Today is my last day working from the Bishop Field Office. The plan was to spend one more beautiful day taking in the scenery of the place I now proudly call home, the Eastern Sierra, surveying for pygmy rabbits in the Bodie Hills. However, Bishop awoke today to the blessed sound of rain hitting its thirsty desert dirt. So here I am on the dry side of the window reminiscing over the many amazing field days I have had out there over the past two years.
The Bodie Hills are a place that I have grown to know at an intimate level, the time and space we have shared are incomparable. A vast open landscape, that at first glance appears to be a monotonous sea of sage, is truly an irreplaceable expanse harboring 14 unique plant communities, ancient cinder cones, gently rolling hills, meadows, aspen stands, hidden conifer groves, and much more. These diverse communities support an important collection of fauna including the iconic greater sage grouse, pronghorn antelope, and a variety of endemic rare plants. Perhaps one of the greatest features of Bodie is its removal from the beaten path and because of this I found great value in the hours spent seed collecting while day dreaming. The opportunity to carry on a continuous thought for extended periods is something that a lot of people infrequently have the luxury of doing. Never doubt its value.

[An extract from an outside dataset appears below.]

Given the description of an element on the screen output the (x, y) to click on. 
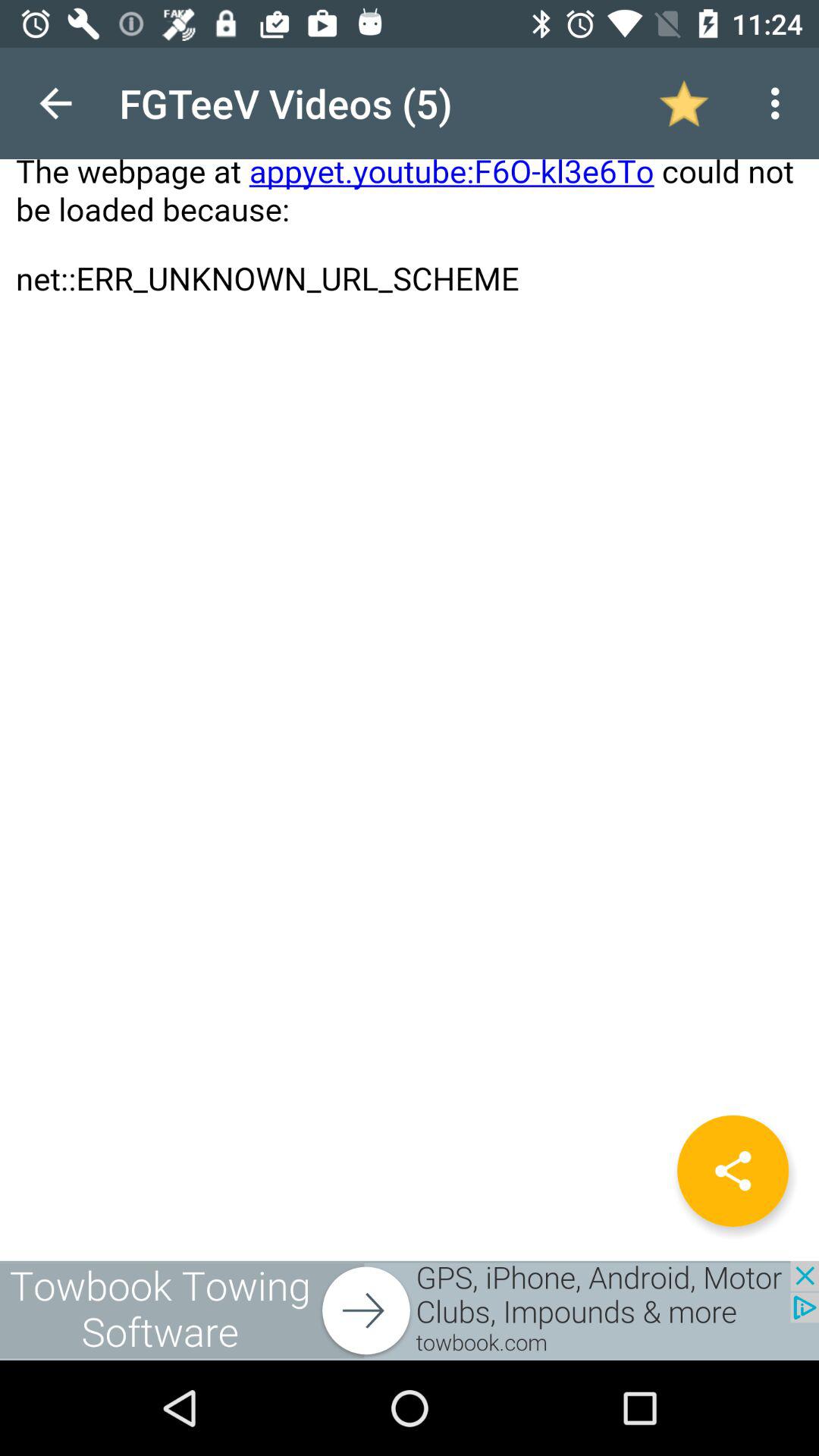
advertisement link (409, 1310)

As the rain outside continues to steadily fall, my mind is being flooded with feelings of satisfaction from knowing the strength my surroundings have on shaping my attitude. True happiness comes from within, but the things that bring it out are what matter. People and places matter, conservation land management matters, and the opportunity to be a steward of the land is rewarding far beyond our day to day feelings. So the next time you are filling your government vehicle with gallons upon gallons of gasoline and the feelings of being a conservationist are fleeting, remember that your efforts are for everyone. We cannot predict when the (proverbial) sun will shine, but when it does we CAN make sure to embrace it. Edward Abbey sums it up better than I can: “it is not enough to fight for the land; it is even more important to enjoy it.”
Beyond the places I get to spend my work time, I also must extend great appreciation to everyone in the Bishop Field Office They are a strong community that has made me feel both welcome and valued. Thanks to them and those at the Chicago Botanic Garden.